Cloud, cockatoo and our mountain … Pic: Rob Walls, http://robertwalls.wordpress.com/
The “Respect the Mountain” forum ( here, here, and here ) at the Hobart Town Hall earlier this year prompted Don Knowler to return to a diary he compiled after daily rambles on Mt Wellington during the previous year. In what promises to be a momentous year in the modern history of Kunanyi, the weekly diary gives the mountain and its wildlife its own voice. All Don’s Mother Mountain columns – and much more by this superb writer – can be found under the Category, Don Knowler, here
Chinese have a saying “listen to nature and she will speak”, and she was certainly speaking this day.
Birds were in full voice, the forests ringing and echoing with the symphony of nature.
Along with the birdsong, there was the gentle murmur, hum and rhythm of the wind in the canopy, a caressing of trunk and bough. And then a new sound, a see-sawing, a scraping, not harsh but soft in an irregular, broken rhythm. I thought I knew it, it could not be termed nature’s music at all, more nature’s percussion, nature’s drumming.
Strong-billed honeyeaters probe and scrape at bark in their hunt for insects, and if enough of them do it, it provides a unique sound that firmly belongs to nature and is not of man’s world. The falling of flakes and splinters of bark accompanies the see-saw sound, the scraping, but I could not see a tree confetti drifting to the ground. I strained to look again, gazing into the canopy of the trees above me and I saw two trunks, swaying in the wind and rubbing against it each other.
The long-gone Aborigines who trod these lands before me had a name for the sound tree trunks make when they rub together in the breeze, Retakunna. There is no equivalent of it in the English language.
It was not only the simple observation of trees rubbing together that gave the Aborigines a different perspective, a different priority to that of the people who were to follow them. The first Tasmanians also viewed the seasons differently. They only recognised three seasons and I think these correspond more appropriately with the moods of sun and moon, the whiles of the weather. Winter in the Aboriginal calendar was called Tanna, and this stretched the four months from the start of May to late August. A short spring, Pawenya Peena, covered September, October and November, followed by a five-month summer stretching from December to April. Although the Aboriginal calendar might seem more fitting to the natural cycle of the mountain for the purposes of my diary, I decided to stick with the traditional European division of the year, mainly because in the previous 12 months I started my diary at the start of a calendar month, June, which was also the official start of the Tasmanian winter laid down by the first European settlers 200 years previously.

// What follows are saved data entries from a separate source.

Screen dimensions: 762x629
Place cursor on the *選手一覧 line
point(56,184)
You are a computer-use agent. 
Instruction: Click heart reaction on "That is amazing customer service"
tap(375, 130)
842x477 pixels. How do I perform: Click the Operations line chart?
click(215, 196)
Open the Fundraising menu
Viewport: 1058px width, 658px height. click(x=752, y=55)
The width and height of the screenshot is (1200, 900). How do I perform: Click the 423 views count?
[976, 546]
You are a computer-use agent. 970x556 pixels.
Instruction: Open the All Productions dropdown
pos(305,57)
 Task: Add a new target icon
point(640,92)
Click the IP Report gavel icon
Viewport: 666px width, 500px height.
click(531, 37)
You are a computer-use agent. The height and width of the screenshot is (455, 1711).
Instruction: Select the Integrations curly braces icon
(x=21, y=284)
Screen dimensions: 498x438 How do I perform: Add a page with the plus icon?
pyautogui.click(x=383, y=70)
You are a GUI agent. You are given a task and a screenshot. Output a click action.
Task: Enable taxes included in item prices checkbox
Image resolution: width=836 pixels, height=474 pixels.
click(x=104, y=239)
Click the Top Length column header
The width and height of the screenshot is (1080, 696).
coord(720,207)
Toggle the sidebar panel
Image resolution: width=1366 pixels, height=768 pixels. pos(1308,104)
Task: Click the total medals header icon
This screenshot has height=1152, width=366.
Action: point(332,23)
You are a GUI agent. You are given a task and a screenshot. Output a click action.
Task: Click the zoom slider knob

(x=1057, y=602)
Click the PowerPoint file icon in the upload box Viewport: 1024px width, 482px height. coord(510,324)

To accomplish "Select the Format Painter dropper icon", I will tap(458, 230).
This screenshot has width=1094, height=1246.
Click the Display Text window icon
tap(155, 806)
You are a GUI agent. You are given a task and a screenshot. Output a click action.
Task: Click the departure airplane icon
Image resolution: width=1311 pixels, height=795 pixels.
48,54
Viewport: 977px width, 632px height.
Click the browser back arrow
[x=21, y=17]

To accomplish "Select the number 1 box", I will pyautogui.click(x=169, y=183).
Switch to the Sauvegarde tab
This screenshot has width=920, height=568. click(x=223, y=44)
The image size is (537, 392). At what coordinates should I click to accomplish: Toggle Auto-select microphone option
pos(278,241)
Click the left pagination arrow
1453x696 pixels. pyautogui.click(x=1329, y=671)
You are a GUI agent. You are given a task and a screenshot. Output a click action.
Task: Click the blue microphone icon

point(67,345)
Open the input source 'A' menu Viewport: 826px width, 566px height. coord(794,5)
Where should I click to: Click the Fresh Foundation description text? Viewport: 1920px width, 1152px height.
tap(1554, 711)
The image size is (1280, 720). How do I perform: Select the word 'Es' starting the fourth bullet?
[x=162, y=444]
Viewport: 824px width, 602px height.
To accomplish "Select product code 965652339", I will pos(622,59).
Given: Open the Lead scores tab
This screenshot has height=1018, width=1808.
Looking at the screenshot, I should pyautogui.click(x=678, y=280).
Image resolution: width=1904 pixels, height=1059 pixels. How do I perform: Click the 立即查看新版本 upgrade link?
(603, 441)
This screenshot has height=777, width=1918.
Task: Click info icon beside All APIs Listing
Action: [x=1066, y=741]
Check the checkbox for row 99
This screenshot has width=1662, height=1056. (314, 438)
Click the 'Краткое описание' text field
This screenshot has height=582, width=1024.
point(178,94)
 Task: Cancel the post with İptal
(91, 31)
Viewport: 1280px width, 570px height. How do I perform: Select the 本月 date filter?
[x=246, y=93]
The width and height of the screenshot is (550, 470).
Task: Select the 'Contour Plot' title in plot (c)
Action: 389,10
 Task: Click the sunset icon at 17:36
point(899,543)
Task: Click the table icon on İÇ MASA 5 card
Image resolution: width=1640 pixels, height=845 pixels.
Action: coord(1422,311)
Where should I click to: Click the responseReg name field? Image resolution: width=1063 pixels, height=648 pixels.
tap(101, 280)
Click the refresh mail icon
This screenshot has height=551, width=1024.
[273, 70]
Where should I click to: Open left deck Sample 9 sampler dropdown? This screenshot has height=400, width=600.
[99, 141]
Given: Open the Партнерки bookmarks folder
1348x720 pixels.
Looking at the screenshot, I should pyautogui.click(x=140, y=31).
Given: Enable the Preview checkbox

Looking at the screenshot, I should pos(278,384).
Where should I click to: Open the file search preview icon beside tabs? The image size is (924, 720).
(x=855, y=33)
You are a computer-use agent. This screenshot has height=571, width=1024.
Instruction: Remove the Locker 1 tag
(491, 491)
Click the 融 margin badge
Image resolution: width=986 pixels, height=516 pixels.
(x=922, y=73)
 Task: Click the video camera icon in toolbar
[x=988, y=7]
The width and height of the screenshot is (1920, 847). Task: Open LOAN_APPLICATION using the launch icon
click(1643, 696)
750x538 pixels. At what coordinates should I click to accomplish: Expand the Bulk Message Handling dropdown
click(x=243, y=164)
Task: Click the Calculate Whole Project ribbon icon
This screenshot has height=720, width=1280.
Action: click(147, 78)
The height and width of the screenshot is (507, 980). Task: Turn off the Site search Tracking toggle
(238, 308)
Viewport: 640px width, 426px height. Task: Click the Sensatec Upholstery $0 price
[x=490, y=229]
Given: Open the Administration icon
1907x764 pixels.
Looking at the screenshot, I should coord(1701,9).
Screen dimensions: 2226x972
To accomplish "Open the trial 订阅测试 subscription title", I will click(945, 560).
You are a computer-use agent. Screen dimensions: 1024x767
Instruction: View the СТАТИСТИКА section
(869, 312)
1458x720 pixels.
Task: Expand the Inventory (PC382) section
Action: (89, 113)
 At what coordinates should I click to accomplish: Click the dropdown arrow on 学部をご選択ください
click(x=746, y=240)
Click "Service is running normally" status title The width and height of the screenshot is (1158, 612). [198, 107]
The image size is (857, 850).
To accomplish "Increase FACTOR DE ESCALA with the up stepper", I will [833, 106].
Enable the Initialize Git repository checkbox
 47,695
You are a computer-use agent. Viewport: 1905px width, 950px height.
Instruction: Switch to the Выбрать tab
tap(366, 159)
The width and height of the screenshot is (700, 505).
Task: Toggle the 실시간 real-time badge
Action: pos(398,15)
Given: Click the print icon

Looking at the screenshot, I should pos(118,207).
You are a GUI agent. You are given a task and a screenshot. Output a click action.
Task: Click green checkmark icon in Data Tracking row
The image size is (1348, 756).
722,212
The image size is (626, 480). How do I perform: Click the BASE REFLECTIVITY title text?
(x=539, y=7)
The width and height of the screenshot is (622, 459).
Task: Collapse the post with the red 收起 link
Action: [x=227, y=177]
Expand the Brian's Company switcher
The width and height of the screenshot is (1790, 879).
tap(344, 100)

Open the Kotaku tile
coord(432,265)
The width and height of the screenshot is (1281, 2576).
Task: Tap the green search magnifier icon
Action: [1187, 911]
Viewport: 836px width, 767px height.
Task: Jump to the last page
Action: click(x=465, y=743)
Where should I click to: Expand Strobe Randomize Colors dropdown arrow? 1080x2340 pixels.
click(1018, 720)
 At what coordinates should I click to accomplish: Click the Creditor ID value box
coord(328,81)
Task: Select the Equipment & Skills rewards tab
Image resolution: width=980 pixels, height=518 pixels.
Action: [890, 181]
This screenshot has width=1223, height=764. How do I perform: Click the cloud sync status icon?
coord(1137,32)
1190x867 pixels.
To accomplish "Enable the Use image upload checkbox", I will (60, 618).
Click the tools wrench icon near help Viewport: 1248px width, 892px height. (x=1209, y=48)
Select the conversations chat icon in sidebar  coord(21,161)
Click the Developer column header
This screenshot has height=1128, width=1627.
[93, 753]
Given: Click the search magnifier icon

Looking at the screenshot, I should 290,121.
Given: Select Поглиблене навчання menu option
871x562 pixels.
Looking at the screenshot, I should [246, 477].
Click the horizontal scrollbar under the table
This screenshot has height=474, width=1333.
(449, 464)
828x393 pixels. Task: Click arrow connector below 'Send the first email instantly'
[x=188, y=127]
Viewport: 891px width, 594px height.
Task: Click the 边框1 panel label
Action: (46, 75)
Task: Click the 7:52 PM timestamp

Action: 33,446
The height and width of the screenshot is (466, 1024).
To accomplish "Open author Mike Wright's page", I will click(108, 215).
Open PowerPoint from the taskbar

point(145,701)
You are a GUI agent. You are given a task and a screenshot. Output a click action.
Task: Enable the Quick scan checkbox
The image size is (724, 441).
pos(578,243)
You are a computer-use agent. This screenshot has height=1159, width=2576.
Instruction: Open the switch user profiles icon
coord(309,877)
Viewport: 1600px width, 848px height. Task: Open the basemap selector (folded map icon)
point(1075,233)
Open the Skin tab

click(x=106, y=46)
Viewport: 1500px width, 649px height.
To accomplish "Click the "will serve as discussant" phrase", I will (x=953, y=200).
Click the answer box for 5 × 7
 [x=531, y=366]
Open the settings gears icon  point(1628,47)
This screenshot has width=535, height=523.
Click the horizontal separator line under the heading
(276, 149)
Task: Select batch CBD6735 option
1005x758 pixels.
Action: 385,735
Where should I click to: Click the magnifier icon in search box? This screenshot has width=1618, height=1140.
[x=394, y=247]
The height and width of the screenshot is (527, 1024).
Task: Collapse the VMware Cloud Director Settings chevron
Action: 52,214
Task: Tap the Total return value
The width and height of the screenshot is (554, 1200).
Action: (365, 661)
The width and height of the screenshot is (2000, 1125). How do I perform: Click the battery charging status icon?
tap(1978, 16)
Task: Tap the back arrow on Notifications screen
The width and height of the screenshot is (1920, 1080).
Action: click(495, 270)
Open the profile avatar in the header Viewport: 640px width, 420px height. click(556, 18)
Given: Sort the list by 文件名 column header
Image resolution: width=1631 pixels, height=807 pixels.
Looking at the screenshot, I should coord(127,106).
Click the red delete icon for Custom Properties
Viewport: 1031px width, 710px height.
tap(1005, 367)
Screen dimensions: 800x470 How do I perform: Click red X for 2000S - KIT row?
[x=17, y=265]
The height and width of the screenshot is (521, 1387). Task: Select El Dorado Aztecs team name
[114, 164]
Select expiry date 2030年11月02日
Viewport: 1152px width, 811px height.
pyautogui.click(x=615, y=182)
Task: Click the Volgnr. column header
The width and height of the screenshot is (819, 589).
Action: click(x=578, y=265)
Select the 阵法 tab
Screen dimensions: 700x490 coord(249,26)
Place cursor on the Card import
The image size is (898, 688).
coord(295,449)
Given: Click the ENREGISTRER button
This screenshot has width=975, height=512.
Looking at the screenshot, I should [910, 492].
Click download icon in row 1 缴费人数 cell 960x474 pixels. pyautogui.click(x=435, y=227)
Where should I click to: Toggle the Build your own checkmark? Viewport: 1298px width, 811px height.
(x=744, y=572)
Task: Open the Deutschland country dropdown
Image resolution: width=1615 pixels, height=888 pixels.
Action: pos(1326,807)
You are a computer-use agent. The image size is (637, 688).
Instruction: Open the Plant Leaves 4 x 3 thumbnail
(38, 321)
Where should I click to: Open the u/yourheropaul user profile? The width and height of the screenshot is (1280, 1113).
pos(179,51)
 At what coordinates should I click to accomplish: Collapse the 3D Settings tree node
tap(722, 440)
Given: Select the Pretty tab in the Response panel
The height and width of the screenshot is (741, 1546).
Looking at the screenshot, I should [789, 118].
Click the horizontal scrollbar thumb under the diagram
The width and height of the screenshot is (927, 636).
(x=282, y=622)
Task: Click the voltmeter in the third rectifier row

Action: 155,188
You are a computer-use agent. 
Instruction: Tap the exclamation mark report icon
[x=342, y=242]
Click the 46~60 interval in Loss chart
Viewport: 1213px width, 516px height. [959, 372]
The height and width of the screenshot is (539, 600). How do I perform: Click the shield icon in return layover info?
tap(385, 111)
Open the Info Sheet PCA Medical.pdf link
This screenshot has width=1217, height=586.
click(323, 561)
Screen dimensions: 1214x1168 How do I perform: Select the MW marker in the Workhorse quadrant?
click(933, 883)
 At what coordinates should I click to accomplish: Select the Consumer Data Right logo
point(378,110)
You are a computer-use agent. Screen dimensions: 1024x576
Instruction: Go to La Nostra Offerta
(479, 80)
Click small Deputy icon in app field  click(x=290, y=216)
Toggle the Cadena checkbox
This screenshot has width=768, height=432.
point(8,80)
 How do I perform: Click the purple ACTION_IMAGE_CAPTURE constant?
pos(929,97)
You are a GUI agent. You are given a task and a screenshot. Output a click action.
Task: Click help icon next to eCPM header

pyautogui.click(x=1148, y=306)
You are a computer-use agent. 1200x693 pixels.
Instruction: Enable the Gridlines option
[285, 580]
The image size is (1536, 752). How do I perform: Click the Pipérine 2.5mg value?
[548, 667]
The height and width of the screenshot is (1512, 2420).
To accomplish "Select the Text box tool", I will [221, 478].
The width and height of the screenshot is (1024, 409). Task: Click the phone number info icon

The birdsong suggested it would be a good morning for bird-watching and I was not to be disappointed. Only the usual and more common species occurred, but it was good to see them all the same.
As I walked the upper Lenah Valley trail a Tasmanian thornbill was on the track ahead of me, bathing in a small stream that crosses the track between sandstone blocks carved into paving stones. I halted, giving the thornbill time to complete its wash, and when it was finished splashing in the water, it hopped to a low-lying branch and shook off the water rigorously, before flying on in a flutter.
There are 12 species of bird found only in Tasmania and I had seen every one of them on the mountain, expect the most elusive, the forty-spotted pardalote, which is confined exclusively to white gum habitat in the sandy soils nearer the coast. The forty-spots might be down to a mere 1200 to 1500 birds left in the world – and not known to the mountain – but I can put them in a Mount Wellington contact. Bruny Island is the last area where they are relatively common and I have often watched them in the white gums at Dennes Point on North Bruny, set against the blue hue of the mountain’s outline in the distance.
The mountain calls to me and I can’t escape its grip and its pull. I’m not alone to feel the urge to communicate with nature, to visit the wild world, and I’m grateful that such a vast, untrammelled alpine area is within easy reach, an easy escape when the pressures contained in brick and glass get too much for me.
Growing up in southern Britain, I always envied the people from the north who had mountains and moorland towering over their cities. People in the Thames Valley west of London where I lived took to boats on the Thames at weekends, in the industrial cities and towns of Lancashire and Yorkshire they donned hiking boots to walk the fells as an antidote to life in the city.
This notion of escaping the city appears in much English literature and drama and a favourite playwright, Alan Bennett, has described in his work the pull of the moorlands surrounding the Yorkshire city of Leeds where he spent his youth.
The words of Bennett came to me when I visited Mona in early May to see a filmed version of his play, People, being screened in the cinema there. The play had nothing to do with outdoor places, nature, the moors, mountains but all the same I dug out a tape of Bennett’s monologues when I returned home. In one of these Bennett observes how the human world intrudes inexorably on the natural one. And both nature and man pays the price.
Bennet described how as a child he loved to be taken to the moors by his father, a butcher, on Sunday afternoons. But the advent of World War Two was to end these outings, along with other simple pleasures enjoyed by a boy in a northern industrial city. All of a sudden, the cinema and the swimming pool and the ice-skating rink had signs erected outside them, reading “Closed for the duration of the war”. And when Bennett asked his father to take him to the moors, his father replied: “Closed for the duration.”